*** PROVIDED DATA ***
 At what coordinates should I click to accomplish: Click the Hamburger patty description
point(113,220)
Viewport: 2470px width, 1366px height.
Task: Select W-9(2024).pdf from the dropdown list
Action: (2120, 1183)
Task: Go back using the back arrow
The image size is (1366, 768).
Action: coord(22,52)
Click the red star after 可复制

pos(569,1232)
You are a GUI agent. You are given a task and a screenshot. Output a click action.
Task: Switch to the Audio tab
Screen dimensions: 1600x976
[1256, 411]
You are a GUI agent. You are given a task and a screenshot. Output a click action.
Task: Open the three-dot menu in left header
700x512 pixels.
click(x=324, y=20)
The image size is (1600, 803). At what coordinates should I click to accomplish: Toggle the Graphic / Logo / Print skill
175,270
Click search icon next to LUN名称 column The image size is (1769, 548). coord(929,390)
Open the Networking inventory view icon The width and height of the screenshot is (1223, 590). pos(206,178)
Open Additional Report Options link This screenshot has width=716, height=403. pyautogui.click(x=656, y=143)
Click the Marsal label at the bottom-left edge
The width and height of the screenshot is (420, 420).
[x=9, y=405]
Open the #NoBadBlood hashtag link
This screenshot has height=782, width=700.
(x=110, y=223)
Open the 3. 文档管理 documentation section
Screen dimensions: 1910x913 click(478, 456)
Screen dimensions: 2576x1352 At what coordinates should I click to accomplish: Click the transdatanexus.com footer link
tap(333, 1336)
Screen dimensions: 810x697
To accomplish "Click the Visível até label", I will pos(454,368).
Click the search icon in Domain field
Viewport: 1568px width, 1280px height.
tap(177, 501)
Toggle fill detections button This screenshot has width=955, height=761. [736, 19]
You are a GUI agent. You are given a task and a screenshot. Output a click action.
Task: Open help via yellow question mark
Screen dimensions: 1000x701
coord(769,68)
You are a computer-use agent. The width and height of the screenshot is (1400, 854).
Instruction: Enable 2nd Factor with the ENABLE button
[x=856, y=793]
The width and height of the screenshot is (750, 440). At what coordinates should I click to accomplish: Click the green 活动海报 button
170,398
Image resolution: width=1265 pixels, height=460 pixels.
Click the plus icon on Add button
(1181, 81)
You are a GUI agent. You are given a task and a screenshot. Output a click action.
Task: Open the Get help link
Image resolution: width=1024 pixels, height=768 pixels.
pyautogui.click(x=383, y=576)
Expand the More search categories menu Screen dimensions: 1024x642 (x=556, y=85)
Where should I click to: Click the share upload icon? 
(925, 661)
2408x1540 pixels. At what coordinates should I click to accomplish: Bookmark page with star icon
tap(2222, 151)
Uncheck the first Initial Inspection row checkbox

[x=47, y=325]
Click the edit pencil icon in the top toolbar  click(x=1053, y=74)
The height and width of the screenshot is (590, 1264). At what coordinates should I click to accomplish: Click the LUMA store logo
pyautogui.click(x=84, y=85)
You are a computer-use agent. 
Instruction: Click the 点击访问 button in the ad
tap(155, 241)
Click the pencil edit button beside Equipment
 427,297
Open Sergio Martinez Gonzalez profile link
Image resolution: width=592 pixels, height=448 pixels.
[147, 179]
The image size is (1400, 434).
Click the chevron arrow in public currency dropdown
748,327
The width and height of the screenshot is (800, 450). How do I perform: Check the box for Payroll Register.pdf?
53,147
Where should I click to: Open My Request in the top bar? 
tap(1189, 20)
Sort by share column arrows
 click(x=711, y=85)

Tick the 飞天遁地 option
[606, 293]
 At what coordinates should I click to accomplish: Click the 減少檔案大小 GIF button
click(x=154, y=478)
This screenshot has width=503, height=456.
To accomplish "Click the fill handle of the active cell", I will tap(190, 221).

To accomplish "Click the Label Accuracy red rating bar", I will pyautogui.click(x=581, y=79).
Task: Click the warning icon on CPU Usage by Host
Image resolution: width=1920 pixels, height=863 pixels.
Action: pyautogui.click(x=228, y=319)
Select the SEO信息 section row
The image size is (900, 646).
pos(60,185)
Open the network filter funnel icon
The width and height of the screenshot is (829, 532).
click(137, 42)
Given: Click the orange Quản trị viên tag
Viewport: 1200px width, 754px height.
***
● TASK DIRECTIONS
Lay out every line of the material above as a Markdown table with the columns "No." and "Text". Number the rows in order and leave out the blank lines.

● FULL OUTPUT
| No. | Text |
|---|---|
| 1 |  At what coordinates should I click to accomplish: Click the Hamburger patty description |
| 2 | point(113,220) |
| 3 | Viewport: 2470px width, 1366px height. |
| 4 | Task: Select W-9(2024).pdf from the dropdown list |
| 5 | Action: (2120, 1183) |
| 6 | Task: Go back using the back arrow |
| 7 | The image size is (1366, 768). |
| 8 | Action: coord(22,52) |
| 9 | Click the red star after 可复制 |
| 10 | pos(569,1232) |
| 11 | You are a GUI agent. You are given a task and a screenshot. Output a click action. |
| 12 | Task: Switch to the Audio tab |
| 13 | Screen dimensions: 1600x976 |
| 14 | [1256, 411] |
| 15 | You are a GUI agent. You are given a task and a screenshot. Output a click action. |
| 16 | Task: Open the three-dot menu in left header |
| 17 | 700x512 pixels. |
| 18 | click(x=324, y=20) |
| 19 | The image size is (1600, 803). At what coordinates should I click to accomplish: Toggle the Graphic / Logo / Print skill |
| 20 | 175,270 |
| 21 | Click search icon next to LUN名称 column The image size is (1769, 548). coord(929,390) |
| 22 | Open the Networking inventory view icon The width and height of the screenshot is (1223, 590). pos(206,178) |
| 23 | Open Additional Report Options link This screenshot has width=716, height=403. pyautogui.click(x=656, y=143) |
| 24 | Click the Marsal label at the bottom-left edge |
| 25 | The width and height of the screenshot is (420, 420). |
| 26 | [x=9, y=405] |
| 27 | Open the #NoBadBlood hashtag link |
| 28 | This screenshot has height=782, width=700. |
| 29 | (x=110, y=223) |
| 30 | Open the 3. 文档管理 documentation section |
| 31 | Screen dimensions: 1910x913 click(478, 456) |
| 32 | Screen dimensions: 2576x1352 At what coordinates should I click to accomplish: Click the transdatanexus.com footer link |
| 33 | tap(333, 1336) |
| 34 | Screen dimensions: 810x697 |
| 35 | To accomplish "Click the Visível até label", I will pos(454,368). |
| 36 | Click the search icon in Domain field |
| 37 | Viewport: 1568px width, 1280px height. |
| 38 | tap(177, 501) |
| 39 | Toggle fill detections button This screenshot has width=955, height=761. [736, 19] |
| 40 | You are a GUI agent. You are given a task and a screenshot. Output a click action. |
| 41 | Task: Open help via yellow question mark |
| 42 | Screen dimensions: 1000x701 |
| 43 | coord(769,68) |
| 44 | You are a computer-use agent. The width and height of the screenshot is (1400, 854). |
| 45 | Instruction: Enable 2nd Factor with the ENABLE button |
| 46 | [x=856, y=793] |
| 47 | The width and height of the screenshot is (750, 440). At what coordinates should I click to accomplish: Click the green 活动海报 button |
| 48 | 170,398 |
| 49 | Image resolution: width=1265 pixels, height=460 pixels. |
| 50 | Click the plus icon on Add button |
| 51 | (1181, 81) |
| 52 | You are a GUI agent. You are given a task and a screenshot. Output a click action. |
| 53 | Task: Open the Get help link |
| 54 | Image resolution: width=1024 pixels, height=768 pixels. |
| 55 | pyautogui.click(x=383, y=576) |
| 56 | Expand the More search categories menu Screen dimensions: 1024x642 (x=556, y=85) |
| 57 | Where should I click to: Click the share upload icon?  |
| 58 | (925, 661) |
| 59 | 2408x1540 pixels. At what coordinates should I click to accomplish: Bookmark page with star icon |
| 60 | tap(2222, 151) |
| 61 | Uncheck the first Initial Inspection row checkbox |
| 62 | [x=47, y=325] |
| 63 | Click the edit pencil icon in the top toolbar  click(x=1053, y=74) |
| 64 | The height and width of the screenshot is (590, 1264). At what coordinates should I click to accomplish: Click the LUMA store logo |
| 65 | pyautogui.click(x=84, y=85) |
| 66 | You are a computer-use agent.  |
| 67 | Instruction: Click the 点击访问 button in the ad |
| 68 | tap(155, 241) |
| 69 | Click the pencil edit button beside Equipment |
| 70 |  427,297 |
| 71 | Open Sergio Martinez Gonzalez profile link |
| 72 | Image resolution: width=592 pixels, height=448 pixels. |
| 73 | [147, 179] |
| 74 | The image size is (1400, 434). |
| 75 | Click the chevron arrow in public currency dropdown |
| 76 | 748,327 |
| 77 | The width and height of the screenshot is (800, 450). How do I perform: Check the box for Payroll Register.pdf? |
| 78 | 53,147 |
| 79 | Where should I click to: Open My Request in the top bar?  |
| 80 | tap(1189, 20) |
| 81 | Sort by share column arrows |
| 82 |  click(x=711, y=85) |
| 83 | Tick the 飞天遁地 option |
| 84 | [606, 293] |
| 85 |  At what coordinates should I click to accomplish: Click the 減少檔案大小 GIF button |
| 86 | click(x=154, y=478) |
| 87 | This screenshot has width=503, height=456. |
| 88 | To accomplish "Click the fill handle of the active cell", I will tap(190, 221). |
| 89 | To accomplish "Click the Label Accuracy red rating bar", I will pyautogui.click(x=581, y=79). |
| 90 | Task: Click the warning icon on CPU Usage by Host |
| 91 | Image resolution: width=1920 pixels, height=863 pixels. |
| 92 | Action: pyautogui.click(x=228, y=319) |
| 93 | Select the SEO信息 section row |
| 94 | The image size is (900, 646). |
| 95 | pos(60,185) |
| 96 | Open the network filter funnel icon |
| 97 | The width and height of the screenshot is (829, 532). |
| 98 | click(137, 42) |
| 99 | Given: Click the orange Quản trị viên tag |
| 100 | Viewport: 1200px width, 754px height. |